#### Passage shown:
•••••
Trixis californica , the American threefold or American trixis, is a species of flowering plant in the family Asteraceae. It is native to the southwestern United States in California, Arizona, New Mexico, and Texas, and in Mexico in the states of Baja California, Chihuahua, Coahuila, Durango, Nuevo León, Sinaloa, Sonora, Tamaulipas, and Zacatecas.

Trixis californica is one of 22 species in Trixis, a genus that occurs in North America, Central America, the West Indies, northern Argentina, Uruguay, and southern Brazil.

Description
Trixis californica is a sprawling shrub or subshrub with flower heads with about 15 bright yellow flowers each. The inflorescence is terminal, usually a panicle or corymb, but sometimes the heads are borne singly at the tips of branches. Leaves are lance-shaped (lanceolate), dark green, 2–11 cm long, and 0.5–3 cm wide. This species occurs from sea level to 5000 feet in elevation. Its habitat types include rocky hillsides, thorn scrub, and desert washes and brush. In the western Sonoran Desert it is exclusive to washes and only grows amongst other plants. In the Colorado Desert it grows in creosote scrub. It grows in scrub in the Yuma Desert, east of the Colorado River. Though it usually flowers between February and October, it may bloom nearly year-round depending on winter weather conditions.

Uses
The leaves of this species were smoked for pleasure by the Seri of Mexico.  Other uses include administration as an aid to childbirth.
•••••
#### Information shown:
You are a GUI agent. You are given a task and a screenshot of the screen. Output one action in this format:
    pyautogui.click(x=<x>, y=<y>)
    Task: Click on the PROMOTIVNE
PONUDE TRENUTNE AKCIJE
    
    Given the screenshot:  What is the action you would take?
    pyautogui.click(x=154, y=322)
•••••
#### Required action:
Extend the article on Trixis californica, picking up after its final sentence about childbirth. The records have no connection to the text on the American threefold.

#### Output of the exercise:
Images

References

 Anderson, C. 1972. A monograph of the Mexican and Central American species of Trixis (Compositae). Memoirs of the New York Botanical Garden 22(3): 1–68.
 C. M. Hogan, ed. 2010.  Trixis californica . Encyclopedia of Life.

External links

Trixis californica treatment. The Jepson Manual.
Trixis californica. Lady Bird Johnson Wildflower Center.
Trixis californica. Northern Arizona Flora.
Trixis californica photo gallery. CalPhotos.

californica
Flora of the California desert regions
Flora of the Sonoran Deserts
Flora of Arizona
Flora of New Mexico
Flora of Texas
Flora of Baja California
Flora of Chihuahua (state)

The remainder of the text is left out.